JOB A - Reproduce the rows word for word, from the line containing "Click the right soft key icon in tip 1" through the last row, inclusive.

### DOCUMENT EXCERPT ###

|
This continues to be one of the most complex and rich fantasies I’ve ever read. I’ve read plenty of stories where the author juggles multiple storylines but I don’t think I’ve seen it done as well. Most examples I’ve seen have one or more storylines paralleling each other and finally coming together for the climax. Wells has created two stories and runs them side-by-side; one is in the present and the other is some many years earlier, I want to say sixty or more years earlier. Both pick up from the end of the first book.
In the present, Kai, Zeide and Tahren have just left Kagala where Tahren had been held prisoner. They, along with Tahren’s brother Dahin, and the child Sanja, are headed to the Rising World Council to relate their account of the conspiracy that had imprisoned Kai, Zeide and Tahren. In the absence of the Hierarchs, the Rising World coalition is experiencing political upheaval; Bashasa’s heir, Bashat, is trying to get himself proclaimed Emperor. Almost no one is interested in having such a thing when they just got rid of the Hierarchs who’d had their boot on humanity’s neck for so long. Millions of people died under their rule; whole cities and even tribes were completely wiped out. Those that are left are just trying to figure out who they still are and how they want to live. But none of that is the story we’re following.
Dahin, who is a brilliant if eccentric Lesser Blessed, has been using the months during Kai’s absence to put together a history of the Hierarchs in an attempt to discover their homeland. It is of some interest to know if any still live and could be a future threat. But the Hierarchs covered their trail well and it’s hard to know exactly where they came from. But within the research, Dahin finds something truly concerning. He thinks it’s possible some surviving Expositors might find a functional Well and create a new Hierarch. An Expositor is a sort of servant/vessel for Hierarchs, bred to channel the power from a Well. And the whole bloody mess would begin again. He convinces Kai to come with him to a remote location and Kai convinces others in power that there might be something to Dahin’s theory. So they mount an expedition to this remote location where Dahin thinks there might be an operating Well with enough power to sustain Expositors. When they do find the Well, they discover that an Expositor was, indeed, trying to feed the Well to build up power to waken a new Hierarch. Feeding the well was done by torturing humans and taking their pain and misery. Pretty nasty business. The Hierarchs created a chain of these power Wells by engaging in genocide to fuel them.

###

JOB B -
Answer these questions about the book review, one per line:
(i) Where had Tahren been held prisoner?
(ii) Who is trying to get himself proclaimed Emperor?
(iii) How was a Well fed?

### RECORDED INFORMATION ###

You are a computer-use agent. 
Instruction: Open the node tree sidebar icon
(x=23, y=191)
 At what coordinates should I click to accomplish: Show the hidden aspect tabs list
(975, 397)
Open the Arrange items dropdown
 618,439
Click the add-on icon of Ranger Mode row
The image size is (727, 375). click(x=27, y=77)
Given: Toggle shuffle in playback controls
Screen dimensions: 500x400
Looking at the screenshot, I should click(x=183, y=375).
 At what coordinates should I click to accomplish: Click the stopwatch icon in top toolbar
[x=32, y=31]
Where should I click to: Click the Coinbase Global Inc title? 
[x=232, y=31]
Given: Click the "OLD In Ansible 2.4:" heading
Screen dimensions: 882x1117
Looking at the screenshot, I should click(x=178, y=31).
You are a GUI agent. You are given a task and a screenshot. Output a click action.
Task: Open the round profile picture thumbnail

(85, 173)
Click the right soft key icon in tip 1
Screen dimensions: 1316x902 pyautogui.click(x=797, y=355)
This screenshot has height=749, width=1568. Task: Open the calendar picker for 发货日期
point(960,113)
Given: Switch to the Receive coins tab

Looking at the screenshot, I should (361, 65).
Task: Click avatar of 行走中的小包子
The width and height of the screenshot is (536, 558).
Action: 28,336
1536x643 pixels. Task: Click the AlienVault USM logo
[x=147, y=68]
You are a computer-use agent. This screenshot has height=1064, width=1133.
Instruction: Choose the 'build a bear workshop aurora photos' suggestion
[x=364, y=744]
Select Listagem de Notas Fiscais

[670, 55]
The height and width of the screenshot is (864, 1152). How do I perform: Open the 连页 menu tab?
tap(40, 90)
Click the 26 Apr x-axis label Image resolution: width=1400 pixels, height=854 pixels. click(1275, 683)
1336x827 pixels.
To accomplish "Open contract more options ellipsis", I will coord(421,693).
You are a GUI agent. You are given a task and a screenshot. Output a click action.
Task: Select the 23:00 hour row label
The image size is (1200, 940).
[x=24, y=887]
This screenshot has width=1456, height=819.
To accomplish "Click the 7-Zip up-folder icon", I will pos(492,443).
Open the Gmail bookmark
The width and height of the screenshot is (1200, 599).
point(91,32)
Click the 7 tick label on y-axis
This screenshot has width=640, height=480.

###

RESPONSE A -
Click the right soft key icon in tip 1
Screen dimensions: 1316x902 pyautogui.click(x=797, y=355)
This screenshot has height=749, width=1568. Task: Open the calendar picker for 发货日期
point(960,113)
Given: Switch to the Receive coins tab

Looking at the screenshot, I should (361, 65).
Task: Click avatar of 行走中的小包子
The width and height of the screenshot is (536, 558).
Action: 28,336
1536x643 pixels. Task: Click the AlienVault USM logo
[x=147, y=68]
You are a computer-use agent. This screenshot has height=1064, width=1133.
Instruction: Choose the 'build a bear workshop aurora photos' suggestion
[x=364, y=744]
Select Listagem de Notas Fiscais

[670, 55]
The height and width of the screenshot is (864, 1152). How do I perform: Open the 连页 menu tab?
tap(40, 90)
Click the 26 Apr x-axis label Image resolution: width=1400 pixels, height=854 pixels. click(1275, 683)
1336x827 pixels.
To accomplish "Open contract more options ellipsis", I will coord(421,693).
You are a GUI agent. You are given a task and a screenshot. Output a click action.
Task: Select the 23:00 hour row label
The image size is (1200, 940).
[x=24, y=887]
This screenshot has width=1456, height=819.
To accomplish "Click the 7-Zip up-folder icon", I will pos(492,443).
Open the Gmail bookmark
The width and height of the screenshot is (1200, 599).
point(91,32)
Click the 7 tick label on y-axis
This screenshot has width=640, height=480.

RESPONSE B -
(i) Kagala
(ii) Bashat, Bashasa's heir
(iii) By torturing humans and taking their pain and misery